(Data items)
★ ★ ★ ★ ★

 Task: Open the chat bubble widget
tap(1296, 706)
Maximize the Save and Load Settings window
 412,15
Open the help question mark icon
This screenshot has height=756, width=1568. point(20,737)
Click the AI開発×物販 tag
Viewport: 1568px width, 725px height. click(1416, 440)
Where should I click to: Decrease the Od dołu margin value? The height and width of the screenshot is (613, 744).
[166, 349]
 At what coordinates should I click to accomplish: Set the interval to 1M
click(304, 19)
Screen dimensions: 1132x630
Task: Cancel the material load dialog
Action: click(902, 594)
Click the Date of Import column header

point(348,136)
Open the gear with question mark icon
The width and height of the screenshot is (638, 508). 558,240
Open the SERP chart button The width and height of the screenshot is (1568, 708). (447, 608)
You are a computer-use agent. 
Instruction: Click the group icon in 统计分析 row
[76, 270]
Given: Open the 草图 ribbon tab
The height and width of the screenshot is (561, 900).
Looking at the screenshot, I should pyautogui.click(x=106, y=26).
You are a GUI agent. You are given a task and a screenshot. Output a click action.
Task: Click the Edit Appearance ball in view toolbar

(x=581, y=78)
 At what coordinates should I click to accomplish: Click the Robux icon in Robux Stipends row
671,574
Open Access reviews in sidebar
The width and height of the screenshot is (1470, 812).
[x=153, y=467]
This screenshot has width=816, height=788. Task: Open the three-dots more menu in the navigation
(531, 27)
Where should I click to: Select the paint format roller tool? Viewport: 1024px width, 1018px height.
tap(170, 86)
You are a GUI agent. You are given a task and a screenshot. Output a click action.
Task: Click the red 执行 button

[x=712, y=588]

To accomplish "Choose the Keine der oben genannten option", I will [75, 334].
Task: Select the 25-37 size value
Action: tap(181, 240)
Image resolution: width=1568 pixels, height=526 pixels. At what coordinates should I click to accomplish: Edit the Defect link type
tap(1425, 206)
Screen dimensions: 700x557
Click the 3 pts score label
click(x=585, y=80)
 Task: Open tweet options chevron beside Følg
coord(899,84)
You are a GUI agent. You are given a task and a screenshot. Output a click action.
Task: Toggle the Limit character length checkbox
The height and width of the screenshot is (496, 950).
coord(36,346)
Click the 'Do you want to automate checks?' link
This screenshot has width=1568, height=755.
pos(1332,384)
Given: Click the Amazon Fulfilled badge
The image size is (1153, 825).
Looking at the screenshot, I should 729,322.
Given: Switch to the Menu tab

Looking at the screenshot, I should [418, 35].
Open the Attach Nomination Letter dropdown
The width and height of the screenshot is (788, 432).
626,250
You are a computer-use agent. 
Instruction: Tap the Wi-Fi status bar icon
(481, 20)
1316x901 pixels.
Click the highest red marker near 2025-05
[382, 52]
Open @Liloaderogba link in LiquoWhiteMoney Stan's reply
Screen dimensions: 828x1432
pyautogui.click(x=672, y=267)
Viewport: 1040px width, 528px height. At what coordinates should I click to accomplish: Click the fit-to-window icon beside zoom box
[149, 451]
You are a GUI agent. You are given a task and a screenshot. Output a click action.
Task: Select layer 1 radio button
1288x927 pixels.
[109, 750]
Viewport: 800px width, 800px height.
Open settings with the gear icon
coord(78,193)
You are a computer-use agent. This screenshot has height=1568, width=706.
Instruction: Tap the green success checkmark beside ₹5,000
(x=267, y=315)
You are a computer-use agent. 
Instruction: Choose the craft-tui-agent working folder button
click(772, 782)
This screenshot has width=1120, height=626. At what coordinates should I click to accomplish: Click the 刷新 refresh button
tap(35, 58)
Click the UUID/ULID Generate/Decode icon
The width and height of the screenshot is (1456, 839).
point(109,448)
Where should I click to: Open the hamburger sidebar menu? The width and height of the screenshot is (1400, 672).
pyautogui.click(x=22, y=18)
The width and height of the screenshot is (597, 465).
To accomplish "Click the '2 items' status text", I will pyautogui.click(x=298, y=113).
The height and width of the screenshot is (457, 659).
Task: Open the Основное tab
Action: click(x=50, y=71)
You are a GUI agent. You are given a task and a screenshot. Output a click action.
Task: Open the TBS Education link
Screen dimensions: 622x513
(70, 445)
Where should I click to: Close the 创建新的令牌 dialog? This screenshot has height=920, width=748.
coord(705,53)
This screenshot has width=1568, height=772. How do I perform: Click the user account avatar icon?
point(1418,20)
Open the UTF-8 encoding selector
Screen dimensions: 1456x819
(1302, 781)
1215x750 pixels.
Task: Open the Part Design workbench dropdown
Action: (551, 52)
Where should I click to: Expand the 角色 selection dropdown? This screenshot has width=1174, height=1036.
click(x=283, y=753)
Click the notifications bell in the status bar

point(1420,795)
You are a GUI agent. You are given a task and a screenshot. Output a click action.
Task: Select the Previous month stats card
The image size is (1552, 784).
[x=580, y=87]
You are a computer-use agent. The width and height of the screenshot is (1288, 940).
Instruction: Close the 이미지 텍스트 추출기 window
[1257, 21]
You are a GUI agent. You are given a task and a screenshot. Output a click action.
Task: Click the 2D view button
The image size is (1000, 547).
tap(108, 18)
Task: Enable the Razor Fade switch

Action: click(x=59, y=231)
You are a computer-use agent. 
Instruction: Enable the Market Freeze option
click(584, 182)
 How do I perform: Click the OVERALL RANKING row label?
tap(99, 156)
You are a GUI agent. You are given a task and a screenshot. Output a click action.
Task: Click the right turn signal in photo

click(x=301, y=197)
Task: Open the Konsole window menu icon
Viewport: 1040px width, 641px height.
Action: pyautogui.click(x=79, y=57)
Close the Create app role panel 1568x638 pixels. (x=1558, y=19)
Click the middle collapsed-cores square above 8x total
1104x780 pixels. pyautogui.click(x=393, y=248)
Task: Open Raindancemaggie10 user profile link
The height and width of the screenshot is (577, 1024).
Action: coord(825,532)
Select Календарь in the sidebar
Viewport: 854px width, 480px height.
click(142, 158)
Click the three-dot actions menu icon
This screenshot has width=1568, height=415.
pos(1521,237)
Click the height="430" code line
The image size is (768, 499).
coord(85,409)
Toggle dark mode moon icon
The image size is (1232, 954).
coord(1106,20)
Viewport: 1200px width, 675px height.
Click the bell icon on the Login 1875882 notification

★ ★ ★ ★ ★

■ **Your goal**: Copy all of the data above word for word, keeping every line unchanged.

■ **Expected answer**:
 Task: Open the chat bubble widget
tap(1296, 706)
Maximize the Save and Load Settings window
 412,15
Open the help question mark icon
This screenshot has height=756, width=1568. point(20,737)
Click the AI開発×物販 tag
Viewport: 1568px width, 725px height. click(1416, 440)
Where should I click to: Decrease the Od dołu margin value? The height and width of the screenshot is (613, 744).
[166, 349]
 At what coordinates should I click to accomplish: Set the interval to 1M
click(304, 19)
Screen dimensions: 1132x630
Task: Cancel the material load dialog
Action: click(902, 594)
Click the Date of Import column header

point(348,136)
Open the gear with question mark icon
The width and height of the screenshot is (638, 508). 558,240
Open the SERP chart button The width and height of the screenshot is (1568, 708). (447, 608)
You are a computer-use agent. 
Instruction: Click the group icon in 统计分析 row
[76, 270]
Given: Open the 草图 ribbon tab
The height and width of the screenshot is (561, 900).
Looking at the screenshot, I should pyautogui.click(x=106, y=26).
You are a GUI agent. You are given a task and a screenshot. Output a click action.
Task: Click the Edit Appearance ball in view toolbar

(x=581, y=78)
 At what coordinates should I click to accomplish: Click the Robux icon in Robux Stipends row
671,574
Open Access reviews in sidebar
The width and height of the screenshot is (1470, 812).
[x=153, y=467]
This screenshot has width=816, height=788. Task: Open the three-dots more menu in the navigation
(531, 27)
Where should I click to: Select the paint format roller tool? Viewport: 1024px width, 1018px height.
tap(170, 86)
You are a GUI agent. You are given a task and a screenshot. Output a click action.
Task: Click the red 执行 button

[x=712, y=588]

To accomplish "Choose the Keine der oben genannten option", I will [75, 334].
Task: Select the 25-37 size value
Action: tap(181, 240)
Image resolution: width=1568 pixels, height=526 pixels. At what coordinates should I click to accomplish: Edit the Defect link type
tap(1425, 206)
Screen dimensions: 700x557
Click the 3 pts score label
click(x=585, y=80)
 Task: Open tweet options chevron beside Følg
coord(899,84)
You are a GUI agent. You are given a task and a screenshot. Output a click action.
Task: Toggle the Limit character length checkbox
The height and width of the screenshot is (496, 950).
coord(36,346)
Click the 'Do you want to automate checks?' link
This screenshot has width=1568, height=755.
pos(1332,384)
Given: Click the Amazon Fulfilled badge
The image size is (1153, 825).
Looking at the screenshot, I should 729,322.
Given: Switch to the Menu tab

Looking at the screenshot, I should [418, 35].
Open the Attach Nomination Letter dropdown
The width and height of the screenshot is (788, 432).
626,250
You are a computer-use agent. 
Instruction: Tap the Wi-Fi status bar icon
(481, 20)
1316x901 pixels.
Click the highest red marker near 2025-05
[382, 52]
Open @Liloaderogba link in LiquoWhiteMoney Stan's reply
Screen dimensions: 828x1432
pyautogui.click(x=672, y=267)
Viewport: 1040px width, 528px height. At what coordinates should I click to accomplish: Click the fit-to-window icon beside zoom box
[149, 451]
You are a GUI agent. You are given a task and a screenshot. Output a click action.
Task: Select layer 1 radio button
1288x927 pixels.
[109, 750]
Viewport: 800px width, 800px height.
Open settings with the gear icon
coord(78,193)
You are a computer-use agent. This screenshot has height=1568, width=706.
Instruction: Tap the green success checkmark beside ₹5,000
(x=267, y=315)
You are a computer-use agent. 
Instruction: Choose the craft-tui-agent working folder button
click(772, 782)
This screenshot has width=1120, height=626. At what coordinates should I click to accomplish: Click the 刷新 refresh button
tap(35, 58)
Click the UUID/ULID Generate/Decode icon
The width and height of the screenshot is (1456, 839).
point(109,448)
Where should I click to: Open the hamburger sidebar menu? The width and height of the screenshot is (1400, 672).
pyautogui.click(x=22, y=18)
The width and height of the screenshot is (597, 465).
To accomplish "Click the '2 items' status text", I will pyautogui.click(x=298, y=113).
The height and width of the screenshot is (457, 659).
Task: Open the Основное tab
Action: click(x=50, y=71)
You are a GUI agent. You are given a task and a screenshot. Output a click action.
Task: Open the TBS Education link
Screen dimensions: 622x513
(70, 445)
Where should I click to: Close the 创建新的令牌 dialog? This screenshot has height=920, width=748.
coord(705,53)
This screenshot has width=1568, height=772. How do I perform: Click the user account avatar icon?
point(1418,20)
Open the UTF-8 encoding selector
Screen dimensions: 1456x819
(1302, 781)
1215x750 pixels.
Task: Open the Part Design workbench dropdown
Action: (551, 52)
Where should I click to: Expand the 角色 selection dropdown? This screenshot has width=1174, height=1036.
click(x=283, y=753)
Click the notifications bell in the status bar

point(1420,795)
You are a GUI agent. You are given a task and a screenshot. Output a click action.
Task: Select the Previous month stats card
The image size is (1552, 784).
[x=580, y=87]
You are a computer-use agent. The width and height of the screenshot is (1288, 940).
Instruction: Close the 이미지 텍스트 추출기 window
[1257, 21]
You are a GUI agent. You are given a task and a screenshot. Output a click action.
Task: Click the 2D view button
The image size is (1000, 547).
tap(108, 18)
Task: Enable the Razor Fade switch

Action: click(x=59, y=231)
You are a computer-use agent. 
Instruction: Enable the Market Freeze option
click(584, 182)
 How do I perform: Click the OVERALL RANKING row label?
tap(99, 156)
You are a GUI agent. You are given a task and a screenshot. Output a click action.
Task: Click the right turn signal in photo

click(x=301, y=197)
Task: Open the Konsole window menu icon
Viewport: 1040px width, 641px height.
Action: pyautogui.click(x=79, y=57)
Close the Create app role panel 1568x638 pixels. (x=1558, y=19)
Click the middle collapsed-cores square above 8x total
1104x780 pixels. pyautogui.click(x=393, y=248)
Task: Open Raindancemaggie10 user profile link
The height and width of the screenshot is (577, 1024).
Action: coord(825,532)
Select Календарь in the sidebar
Viewport: 854px width, 480px height.
click(142, 158)
Click the three-dot actions menu icon
This screenshot has width=1568, height=415.
pos(1521,237)
Click the height="430" code line
The image size is (768, 499).
coord(85,409)
Toggle dark mode moon icon
The image size is (1232, 954).
coord(1106,20)
Viewport: 1200px width, 675px height.
Click the bell icon on the Login 1875882 notification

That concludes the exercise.